- EXERCISE INSTRUCTIONS
Rewrite the lines from the one holding "Given: Open the" through the one holding "Looking at the screenshot, I should [539, 387]." as a two-column CSV headed input and output. Each row should pair a text with the answer that follows it, with each value in quotes and any line breaks replaced by spaces.

- INPUT
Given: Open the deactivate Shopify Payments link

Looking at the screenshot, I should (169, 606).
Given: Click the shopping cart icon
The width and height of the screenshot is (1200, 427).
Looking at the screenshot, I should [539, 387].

---

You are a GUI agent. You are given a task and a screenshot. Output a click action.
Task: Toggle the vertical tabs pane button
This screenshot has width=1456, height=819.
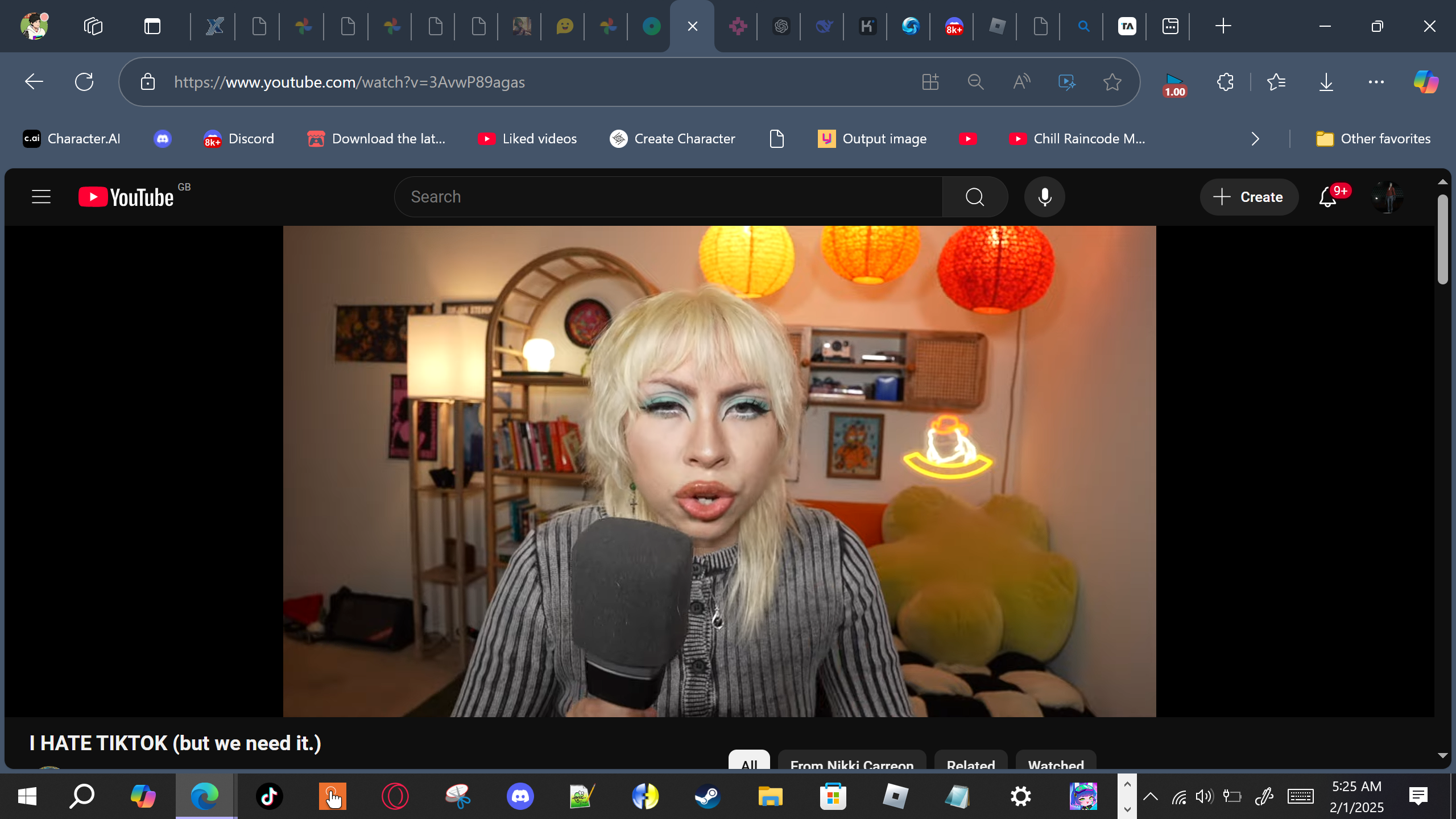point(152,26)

--

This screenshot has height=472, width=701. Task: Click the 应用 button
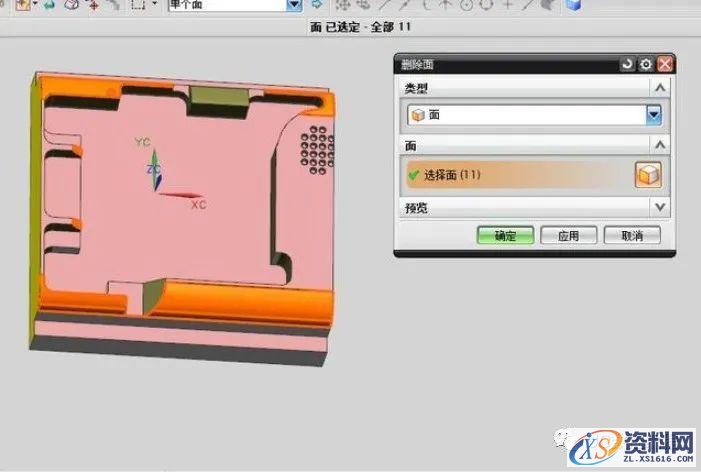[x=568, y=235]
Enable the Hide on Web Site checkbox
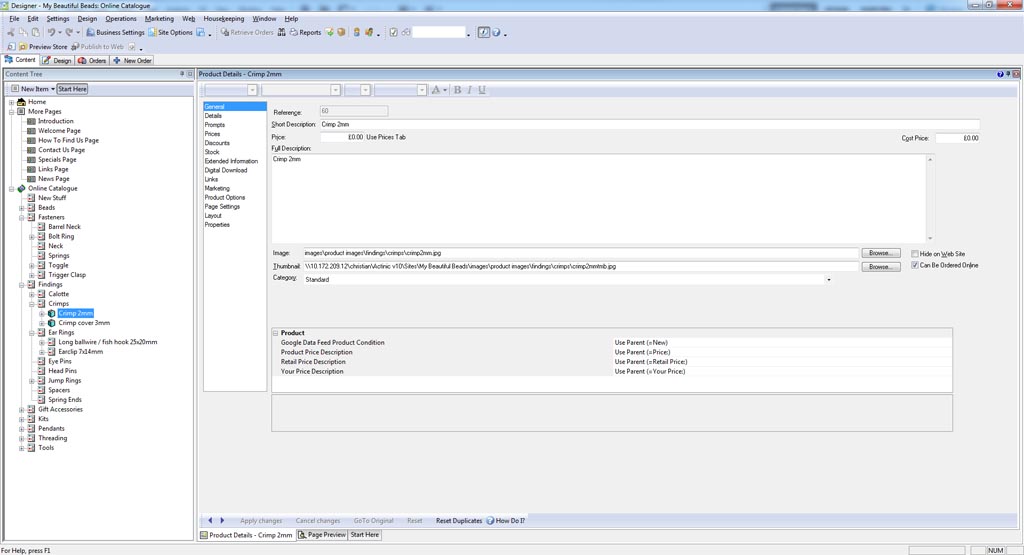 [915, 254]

- TASK OUTPUT
input,output
"Given: Open the deactivate Shopify Payments link","Looking at the screenshot, I should (169, 606)."
"Given: Click the shopping cart icon The width and height of the screenshot is (1200, 427).","Looking at the screenshot, I should [539, 387]."